Naegling is the culmination of four years of study in Germanic and Scandinavian myth, history, and material culture. I found a love for the poem Beowulf in my third year of college which features the brave eponymous hero fighting several beasts during the span of the poem. It is set in Vendel era Scandinavia and outlines the use of four swords throughout the narrative. The first, Hrunting, is given to Beowulf to fight the monstrous Grendel's mother but ultimately fails. The second, a sword of Giant's make, is used at the penultimate hour to save Beowulf from Grendel's mother. The third sword is used later in the poem by Beowulf to strike the serpent and it shatters in his hand. Lastly is the sword used by Wiglaf, Beowulf's kinsman. This sword is also of Giant's make and is able to wound the beast.

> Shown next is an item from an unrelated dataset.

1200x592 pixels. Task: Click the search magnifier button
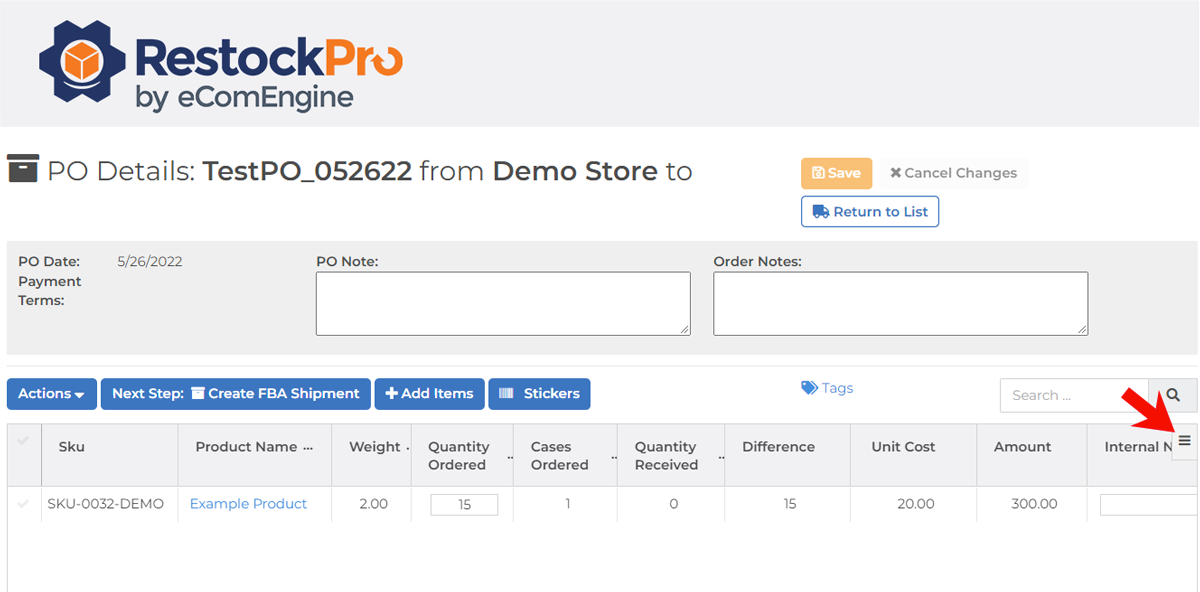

These four swords in and of themselves are characters that drive the story in important ways, and the way they are treated and described gives clear historical grounding to the poet's work. The sword that I was drawn especially to was Naegling, the kings sword. It was passed down to Beowulf by Hygelac, king of the Geats. This sword is Hrethel's, Hygelac's father's sword, and it is said that there was 'no finer treasure in the form of a sword' in Liuzza's translation. The sword Naegling is given to Beowulf along with a gift of land, a hall, and a throne. Hygelac's son dies and Beowulf is heir apparent.
The aged king comes to fight a serpent in the latter days of his life and does so without the help of his retainer. These warriors all give up in the face of danger and leave the king to fend for himself. Using the sword Naegling Beowulf swings at the serpents head but the blade breaks in the top third. Wiglaf comes to Beowulf's aid and together they are able to fend off and kill the serpent even as Beowulf succumbs to the serpents poison.
This sword is an interesting study. Through the clues given in the poem about the other swords as well as the basic time period of the events it is clear that the swords are Vendel period objects. The arms made in this transitional period were objects of high art. They combined gilded metals and garnet and other gems to create objects of pure opulence. They were often quite large and would have been an incredible symbol of status among Vendel era chieftains and kings. The sword was broken, was of incredible quality, and was an heirloom passed down between kings. This meant my recreation had to be faithful to these different aspects of the myth.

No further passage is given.